Türkiye İstatistik Kurumu, dün yeni işsizlik rakamlarını açıkladı.
Türkiye genelinde işsiz sayısı Kasım 2008 döneminde 645 bin kişi artarak 2 milyon 995 bine çıktı.
Aralık 2008, Ocak 2009 ve içinde bulunduğumuz şubat ayında işsiz kalanlar bu rakama dahil değil.
Rakam hızla 4 milyona yaklaşıyor ve Başbakan’ın düşünebildiği tek ekonomik önlem kömür dağıtmak, buzdolabı, fırın vermek!
Kömürü yakacak soba, fırında pişirilip buzdolabına konacak yiyecek yokmuş, ne gam!
Göreceksiniz bu rakamlar Başbakan’ı mutlu etmek için yayın yapan AKP medyasında yer almayacak!
Sadece o gazeteleri okursanız, dünyanın yolsuzluklardan en uzak, en müreffeh ülkesinde yaşadığınız yanılsamasına kapılabilirsiniz ki Başbakan da zaten herkesin böyle düşünmesini istiyor. Ama ne yapalım ki bizim işimiz de dünyada ve Türkiye’de ne olup bitiyorsa onu yazmak.
Başbakan’ı tatmin edelim diye gözümüzü gerçeklere kapatacak değiliz!
Yandı, bitti, kül oldu!
DIŞİŞLERİ Bakanlığı, yaklaşık on yıldır yılbaşlarında bir duvar takvimi hazırlatıp dağıtıyordu.
Her sayfasında bir resim olan ve 12 sayfadan oluşan klasik bir duvar takvimi.
Türkiye’yi, Türk sanatını, Türk tarihini, Türk yaşam biçimini tanıtan fotoğraflar, her sene bir tema çerçevesinde bir araya getiriliyordu.
Bu takvim, Türkiye’nin dış temsilcilikleri tarafından, bulundukları kentteki yabancı misyon mensuplarına, yerel dışişleri mensuplarına dağıtılıyordu.
Takvim düzenli olarak yayımlandığı için de tıpkı “Good Year” takvimi gibi bir koleksiyon parçası haline gelmişti.
Bu yıl bu takvim yayımlanmadı.
Bugünkü testimiz bu konu üzerine.
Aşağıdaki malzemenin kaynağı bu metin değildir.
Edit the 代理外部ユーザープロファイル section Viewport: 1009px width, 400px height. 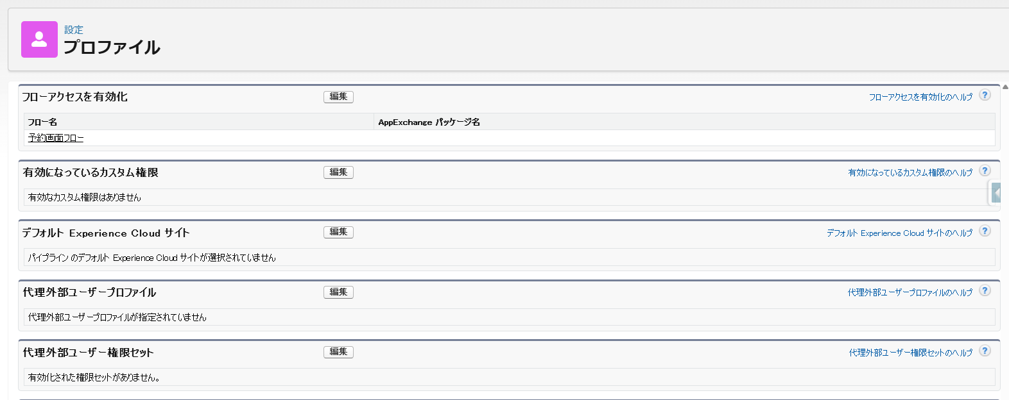[x=338, y=292]
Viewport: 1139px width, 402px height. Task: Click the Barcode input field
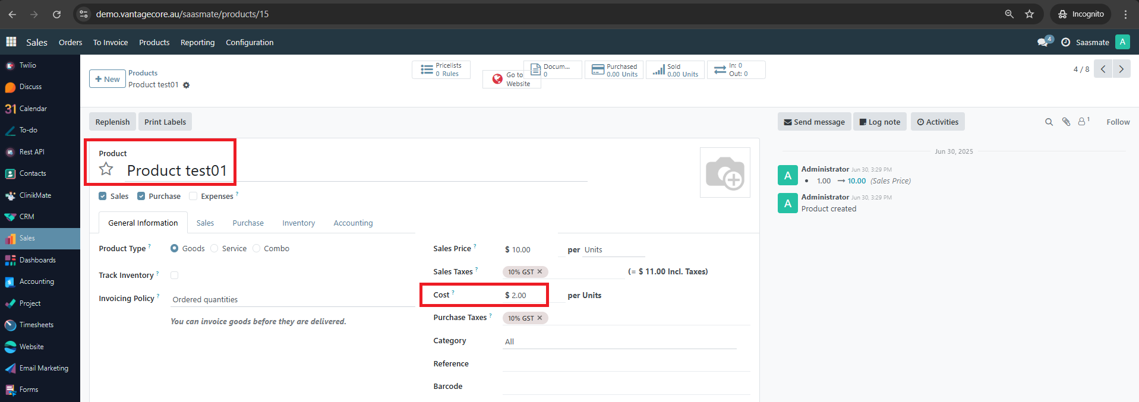point(626,387)
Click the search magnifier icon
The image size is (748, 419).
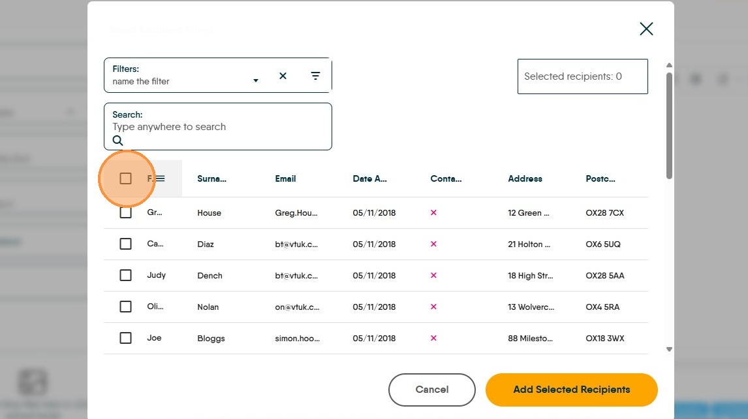tap(117, 141)
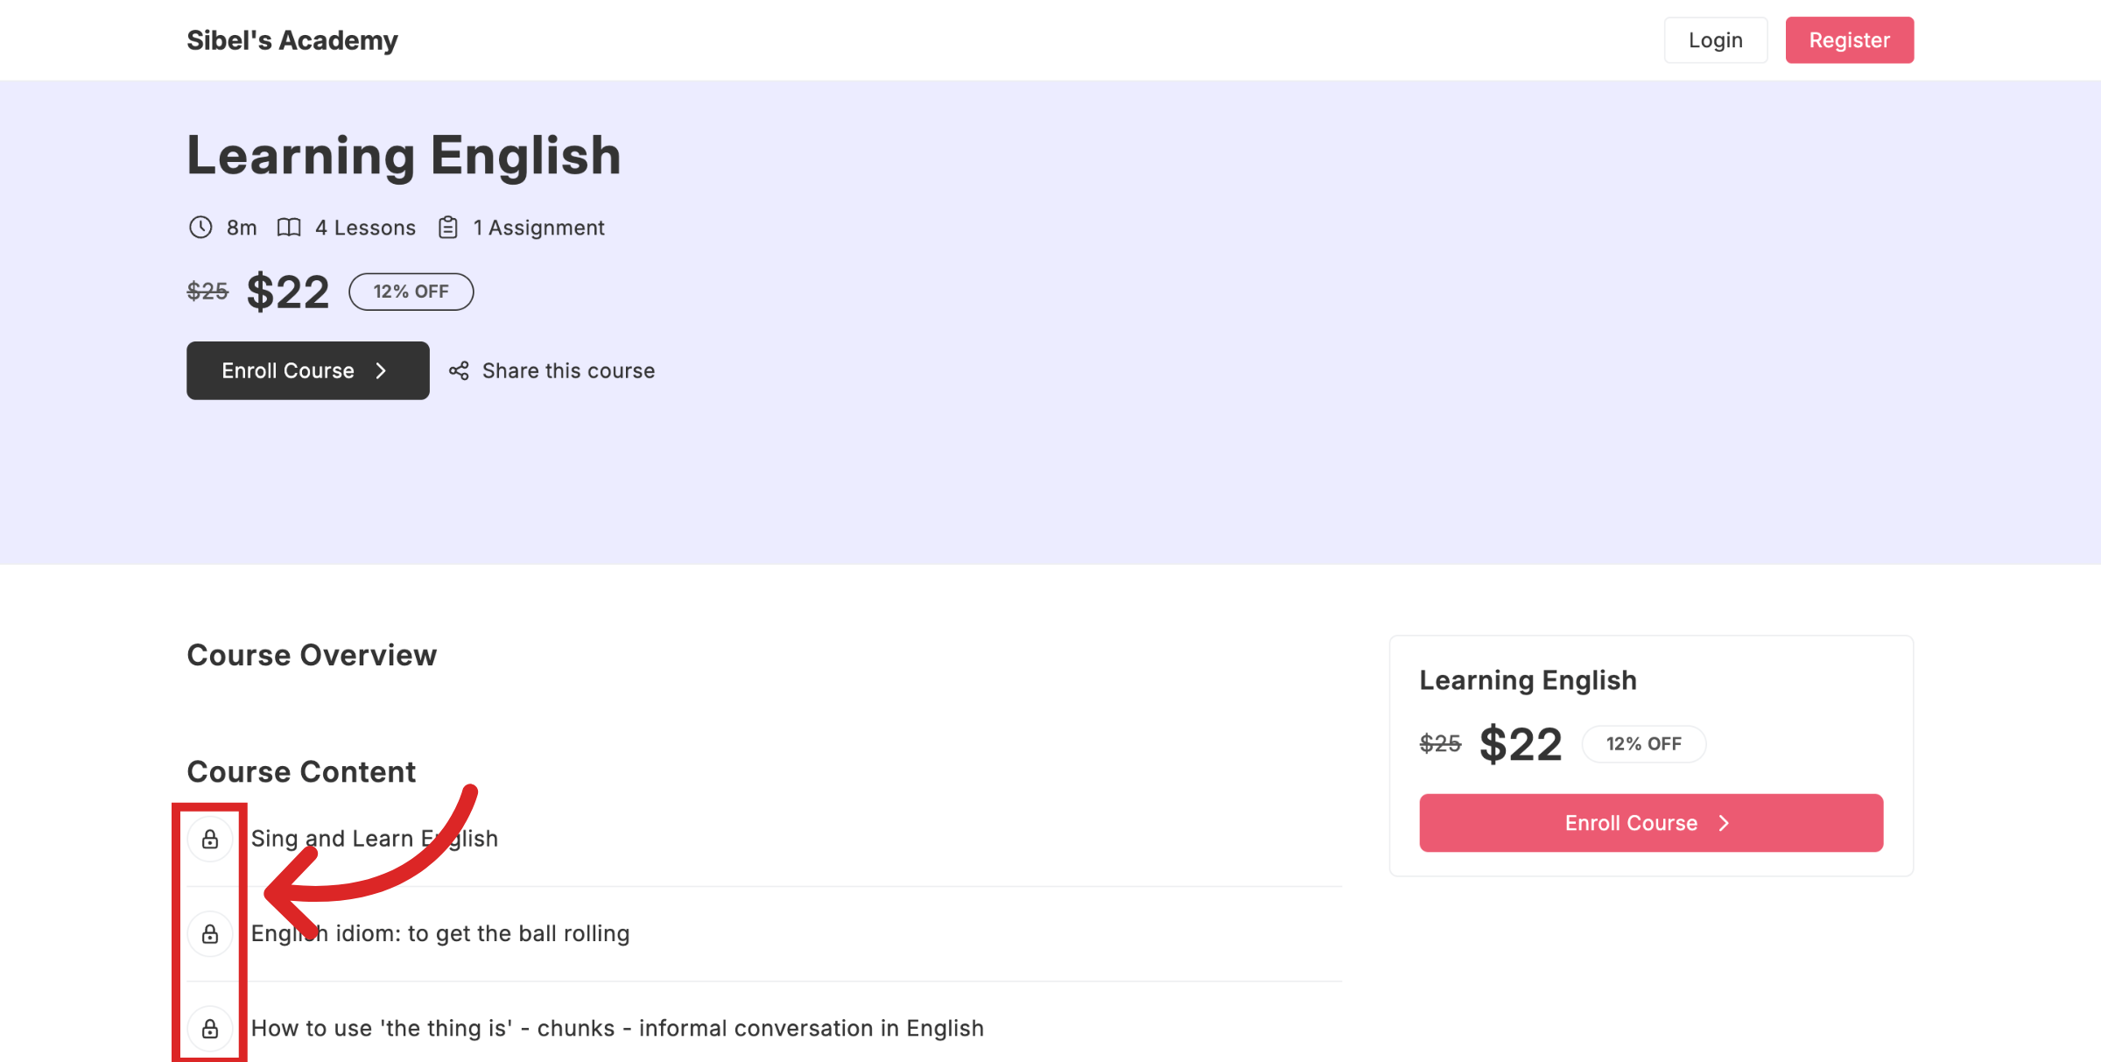This screenshot has width=2101, height=1062.
Task: Click the lock icon on the chunks conversation lesson
Action: point(210,1029)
Buyurun yanıtı siz bulun.
a) Ali Babacan yeni bakan oldu, meseleyi kavrayamadı!
b) Takvimleri basacak matbaanın sahibi imam hatipli değildi.
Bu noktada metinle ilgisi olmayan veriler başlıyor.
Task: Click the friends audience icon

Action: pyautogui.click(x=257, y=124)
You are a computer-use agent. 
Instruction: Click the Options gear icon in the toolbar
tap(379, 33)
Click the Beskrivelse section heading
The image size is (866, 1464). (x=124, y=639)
c) “Monşerlerin” masaya yumruğu vurup Bakan Bey’e “Ne yapıyorsunuz, yıllardır bu bir gelenek oldu, tanıtım için önemli bir girişim” diyecek cesaretleri yoktu!
d) “Müslüman ülkede miladi takvim olur mu” diye düşünen “proaktif arkadaşlar” engel oldu.
e) Hepsi!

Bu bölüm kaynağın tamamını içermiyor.